The category of “alternative investment strategies” had been abandoned by many investors after more than a decade of terrible performance relative to traditional stocks and bonds. We are reminded of their potential impact as diversifiers during periods of market turmoil and price trend reversals.
Thus far in 2022, these are about the only investment strategies with positive year-to-date returns. Part of the challenge with staying invested in these strategies is the timing and size of their impact is unpredictable, and it often happens rapidly.
We can state with confidence that no single investing strategy works with any reliable consistency or predictability over short- and even medium-term time horizons. With the benefit of hindsight, we observe that decades of disciplined investing are needed to enjoy the compounding growth and diversification effects.
Geopolitical conflicts like Russia-Ukraine impact our perception of near-term investment risks, but our fundamental investment philosophy remains consistent, and we make our adjustments at the margins.

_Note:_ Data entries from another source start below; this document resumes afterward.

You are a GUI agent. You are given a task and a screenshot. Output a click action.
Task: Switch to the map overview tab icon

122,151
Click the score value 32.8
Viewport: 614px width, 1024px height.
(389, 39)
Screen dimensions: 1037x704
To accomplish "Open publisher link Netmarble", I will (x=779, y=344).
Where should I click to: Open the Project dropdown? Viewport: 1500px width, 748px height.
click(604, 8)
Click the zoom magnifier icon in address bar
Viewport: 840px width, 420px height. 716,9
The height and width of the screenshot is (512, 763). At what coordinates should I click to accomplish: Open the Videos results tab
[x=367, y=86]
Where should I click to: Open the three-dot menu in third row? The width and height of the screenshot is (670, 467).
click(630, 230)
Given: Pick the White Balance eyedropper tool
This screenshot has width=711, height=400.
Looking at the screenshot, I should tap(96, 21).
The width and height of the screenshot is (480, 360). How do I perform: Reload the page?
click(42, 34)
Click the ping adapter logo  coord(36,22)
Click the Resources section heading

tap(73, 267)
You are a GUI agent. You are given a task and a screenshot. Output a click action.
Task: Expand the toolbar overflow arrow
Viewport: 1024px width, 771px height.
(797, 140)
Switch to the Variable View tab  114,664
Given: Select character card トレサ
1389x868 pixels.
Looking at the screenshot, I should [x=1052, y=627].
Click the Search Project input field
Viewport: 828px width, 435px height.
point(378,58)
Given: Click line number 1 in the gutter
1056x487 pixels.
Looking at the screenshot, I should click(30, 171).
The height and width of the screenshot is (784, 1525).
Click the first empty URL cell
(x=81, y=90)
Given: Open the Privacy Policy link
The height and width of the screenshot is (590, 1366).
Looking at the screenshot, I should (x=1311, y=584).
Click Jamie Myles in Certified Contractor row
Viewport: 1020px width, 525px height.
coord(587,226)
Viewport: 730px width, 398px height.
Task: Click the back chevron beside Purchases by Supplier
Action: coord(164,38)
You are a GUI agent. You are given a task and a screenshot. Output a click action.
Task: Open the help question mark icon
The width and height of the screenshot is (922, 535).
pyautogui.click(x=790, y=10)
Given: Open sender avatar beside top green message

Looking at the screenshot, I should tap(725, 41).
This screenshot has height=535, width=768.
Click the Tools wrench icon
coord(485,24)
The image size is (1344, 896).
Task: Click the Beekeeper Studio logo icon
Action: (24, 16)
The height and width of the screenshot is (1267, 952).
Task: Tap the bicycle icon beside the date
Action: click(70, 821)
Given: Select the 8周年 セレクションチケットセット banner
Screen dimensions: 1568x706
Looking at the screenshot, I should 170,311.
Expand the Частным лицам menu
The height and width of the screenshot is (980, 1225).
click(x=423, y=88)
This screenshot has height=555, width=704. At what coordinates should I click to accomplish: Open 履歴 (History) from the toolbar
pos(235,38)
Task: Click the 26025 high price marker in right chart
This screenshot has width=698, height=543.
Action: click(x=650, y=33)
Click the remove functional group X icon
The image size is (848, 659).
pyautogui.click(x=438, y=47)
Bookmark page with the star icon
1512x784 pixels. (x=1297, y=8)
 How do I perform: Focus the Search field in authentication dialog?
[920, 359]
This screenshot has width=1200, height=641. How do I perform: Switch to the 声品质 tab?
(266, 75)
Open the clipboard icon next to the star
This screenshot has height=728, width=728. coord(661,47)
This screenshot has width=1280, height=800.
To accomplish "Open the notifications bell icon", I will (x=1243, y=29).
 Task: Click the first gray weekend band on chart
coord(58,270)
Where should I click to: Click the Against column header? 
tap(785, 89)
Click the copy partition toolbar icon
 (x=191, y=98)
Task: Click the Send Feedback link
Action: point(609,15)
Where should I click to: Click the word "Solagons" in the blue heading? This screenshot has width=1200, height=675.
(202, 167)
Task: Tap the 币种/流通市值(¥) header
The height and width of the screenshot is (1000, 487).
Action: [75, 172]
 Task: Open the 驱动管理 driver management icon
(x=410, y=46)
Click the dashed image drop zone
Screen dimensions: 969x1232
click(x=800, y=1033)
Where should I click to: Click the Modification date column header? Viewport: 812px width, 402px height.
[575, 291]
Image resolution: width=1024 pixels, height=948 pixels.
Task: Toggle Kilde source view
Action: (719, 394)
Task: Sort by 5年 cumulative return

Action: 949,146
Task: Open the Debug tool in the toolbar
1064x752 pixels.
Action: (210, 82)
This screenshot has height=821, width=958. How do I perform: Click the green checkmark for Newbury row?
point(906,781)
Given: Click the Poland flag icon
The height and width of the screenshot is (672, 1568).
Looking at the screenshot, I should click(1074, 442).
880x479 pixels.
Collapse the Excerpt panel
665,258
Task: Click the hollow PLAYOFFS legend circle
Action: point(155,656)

Here are some examples of expectations over different time frames and how we use investment tools to address them:
Short Term (1-3 years): Expecting lots of market volatility, high inflation; potentially higher interest rates. Strategy emphasis:
- Hold the right amount of cash, not too much
- For principal protection, favor shorter-term bonds, inflation-protected bonds
- Include alternative real assets for diversification and risk management
Medium Term (5-10 years): Expecting anemic returns from traditional stocks and bonds; possibly higher interest rates and income tax rates. Strategy emphasis:
- Favor high-quality bonds until riskier bonds provide higher yields
- Broad diversification of stocks, with a preference for relative value and quality
- Include alternative trading strategies for risk mitigation in extreme markets
- Tax efficient trading in non-qualified accounts
Long Term (10+ years): Expecting compound returns to approach historical averages. Strategy emphasis:
- Global diversification of stocks, with emphasis on markets with high growth expectations
- Emphasis on factors with higher expected returns: value, momentum, quality, yield
An important lesson re-learned from markets over the past few years is that no single asset or investing strategy is without risk. Cash is risky because of inflation. Bonds are risky because of interest rate sensitivity and inflation. Commodities are risky because of global supply chain interdependence. Real estate is sensitive to interest rates and massive financial leverage. Stocks are risky for all of those reasons and more, and cryptocurrency hasn’t been the antidote to inflation.
There is no risk-free investment. There is only risk management. Our most reliable risk management tools remain a focus on diversification and value.